Intellectuals close to Argentine President Cristina Fernandez de Kirchner launched a campaign Tuesday to stop Nobel Prize Mario Vargas Llosa from opening the Spanish-speaking world's largest cultural fair because of his disparaging remarks about Argentine politics.
Vargas Llosa, winner of the 2010 Nobel Prize for literature, has been invited to inaugurate in mid-April the International Book Fair in Buenos Aires, which UNESCO expects to be attended by more than one million people.
Horacio Gonzalez, director of the National Library of Argentina, blasted Vargas Llosa as an authoritarian liberal who should not be at the event, while Culture Secretary Jorge Coscia labeled him a reactionary and an enemy of cultural industries.
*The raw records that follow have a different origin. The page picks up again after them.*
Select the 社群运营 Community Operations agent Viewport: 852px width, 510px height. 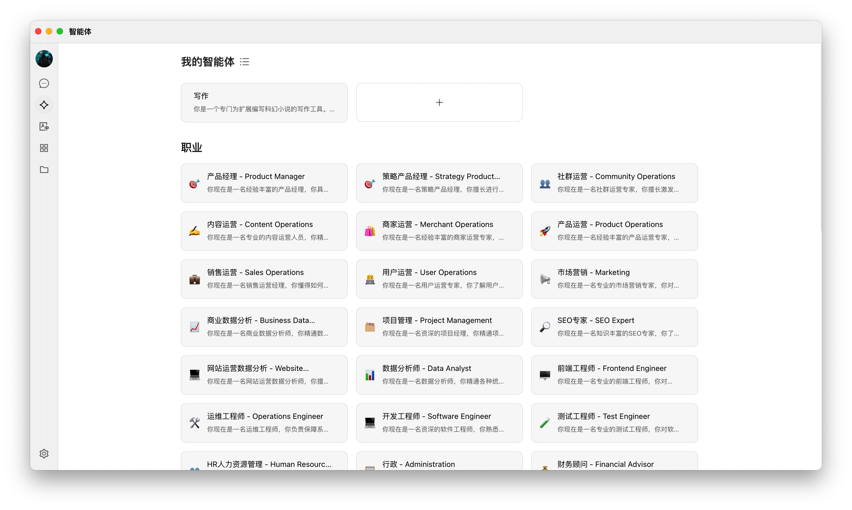pyautogui.click(x=614, y=183)
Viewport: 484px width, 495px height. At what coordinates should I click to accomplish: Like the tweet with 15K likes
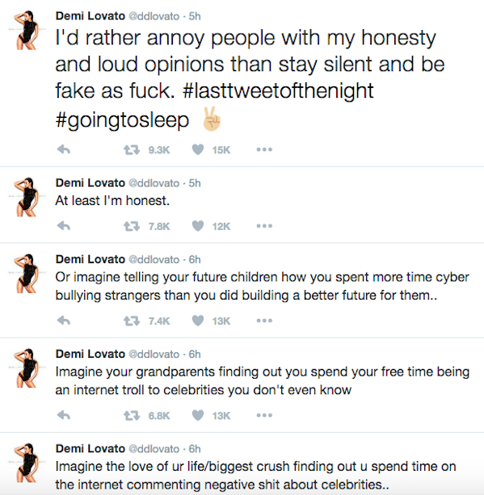tap(198, 149)
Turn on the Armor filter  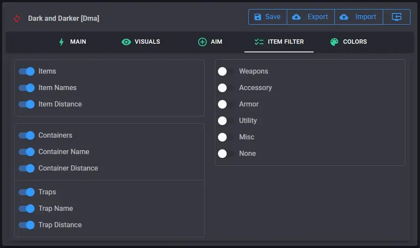pos(226,104)
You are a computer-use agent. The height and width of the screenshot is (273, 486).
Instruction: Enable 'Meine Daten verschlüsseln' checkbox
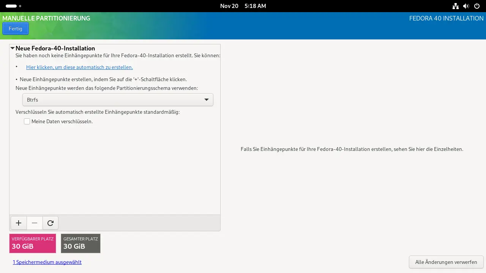pos(27,121)
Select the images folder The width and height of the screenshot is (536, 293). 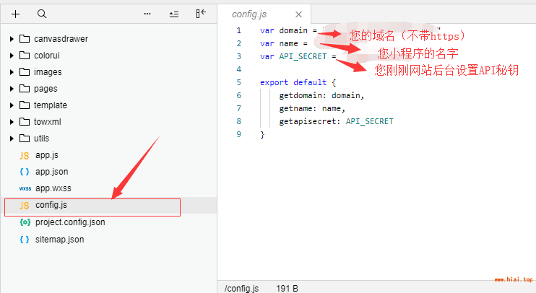(48, 72)
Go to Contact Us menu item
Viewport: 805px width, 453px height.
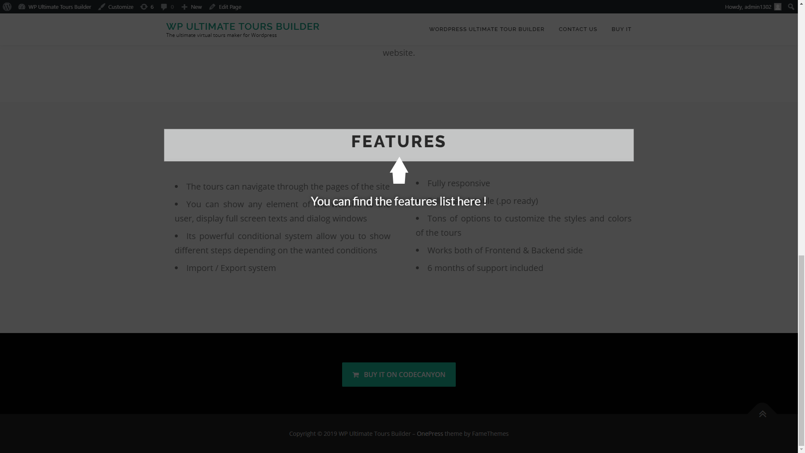point(578,29)
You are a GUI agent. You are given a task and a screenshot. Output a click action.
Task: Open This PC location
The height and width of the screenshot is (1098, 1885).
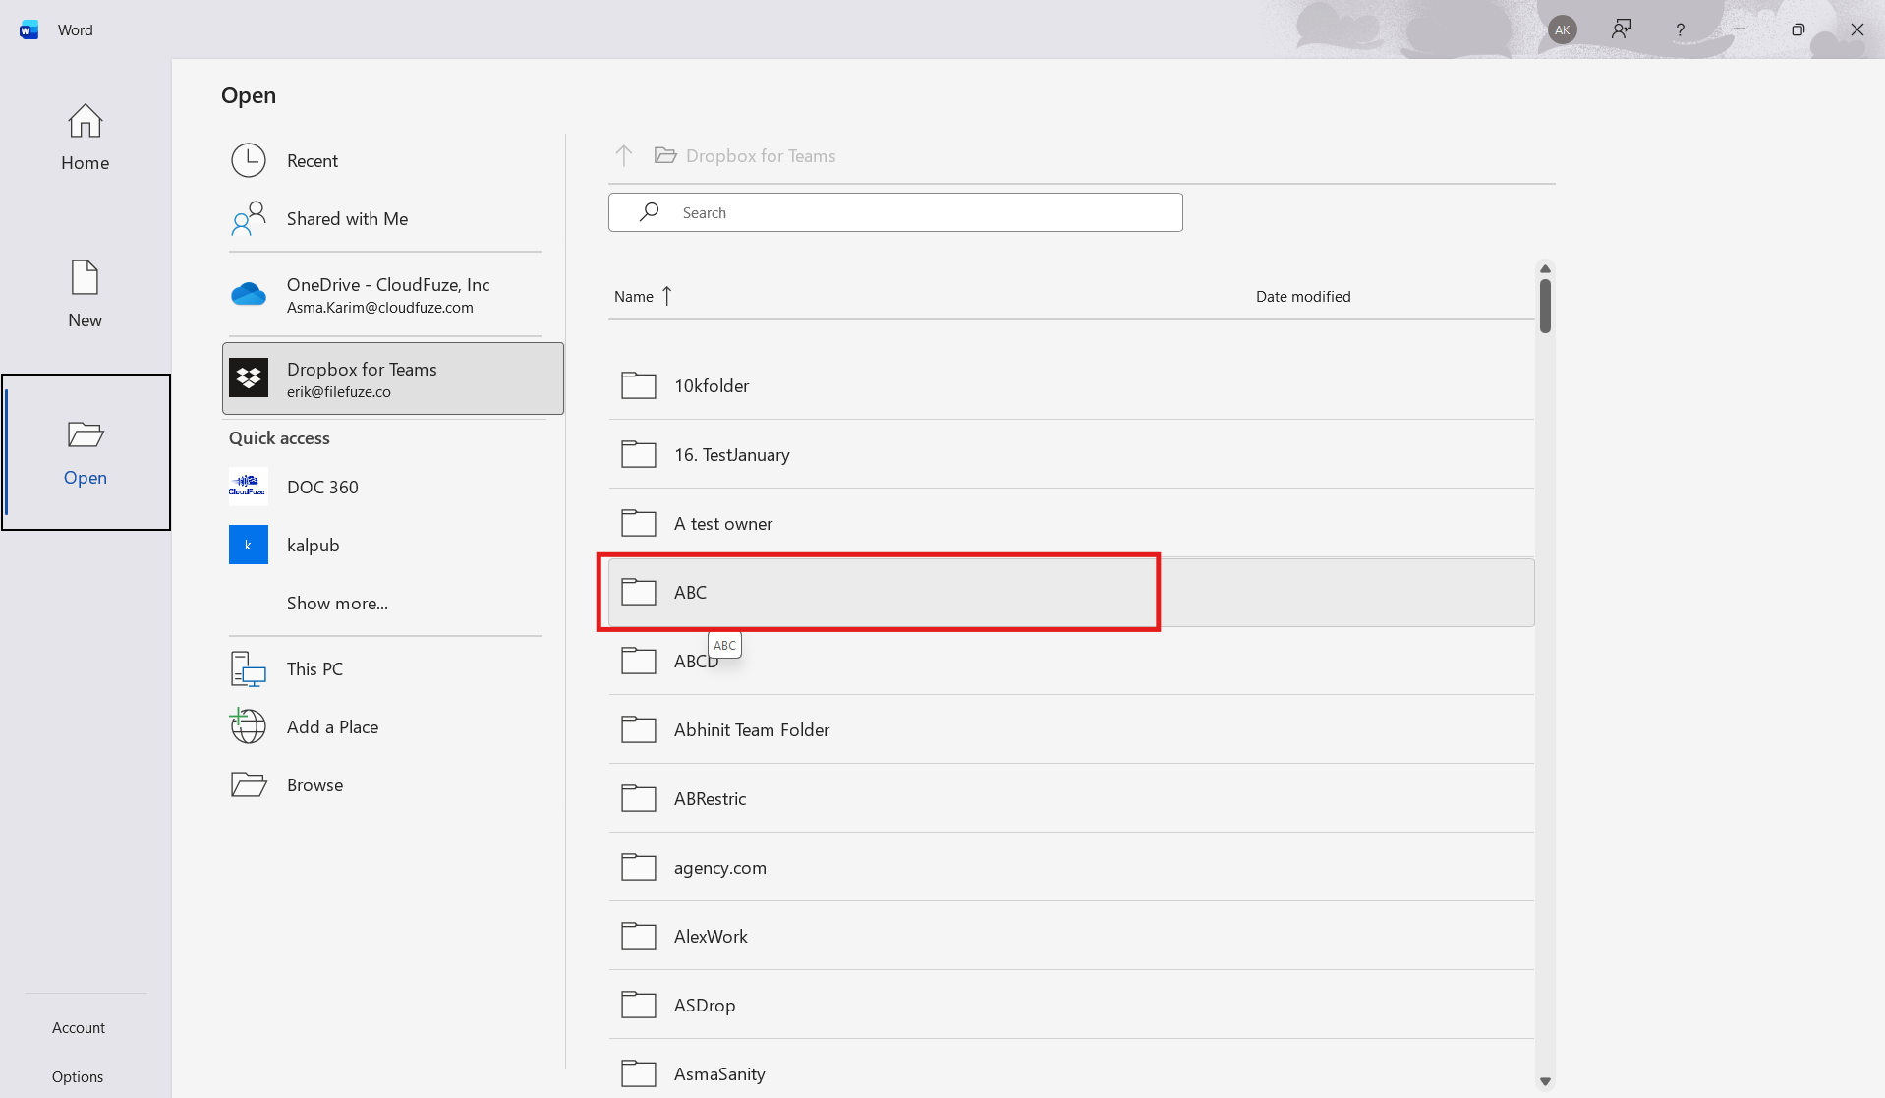314,668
Philosopher Jose Pablo Feinmann said he felt enormous indignation that Vargas Llosa would inaugurate the book fair, and publisher Aurelio Narvaja called him a propagandist of ‘liberal ideas and policies’.
The intellectuals are angered over Vargas Llosa's statements on Argentine politics and personal attacks against Kirchner and allies such as Venezuela’s Hugo Chavez and Bolivia’s Evo Morales.
In a recent interview with the Italian daily Corriere della Sera, the Peruvian writer, who is an outspoken proponent of free markets and liberal democracy, described Cristina and Nestor Kirchner as a total disasters.
Argentina is going through the worst form of Peronism, populism and anarchy. I fear that it is an incurable country, he told the newspaper.
Vargas Llosa also told Spain's El Pais that Cristina Kirchner and her late husband, former president Nestor Kirchner, are exemplary capitalists who... managed to multiply their capital seven times.
And on the Argentine radio network La Red he questioned how Argentina's voters could have elected a president with that level of ignorance and intellectual poverty.
Like many Latin American writers of his generation, Vargas Llosa, 74, supported Cuba's communist regime, but by the early 1970s he grew disillusioned with the left.
He ran for president of Peru in 1990 heading a right-wing ticket, losing to a little known academic of Japanese descent named Alberto Fujimori, who is now serving a 25-year prison sentence for human rights abuse.
Vargas Llosa has promoted liberal ideas all over the continent including Venezuela where he challenged President Chavez to an open debate. The Venezuela leader declined but used the country’s media to blast the Nobel Prize. Vargas Llosa has said that the Chavez regime ignores human rights and has turned the country into a factory “to make people poor”.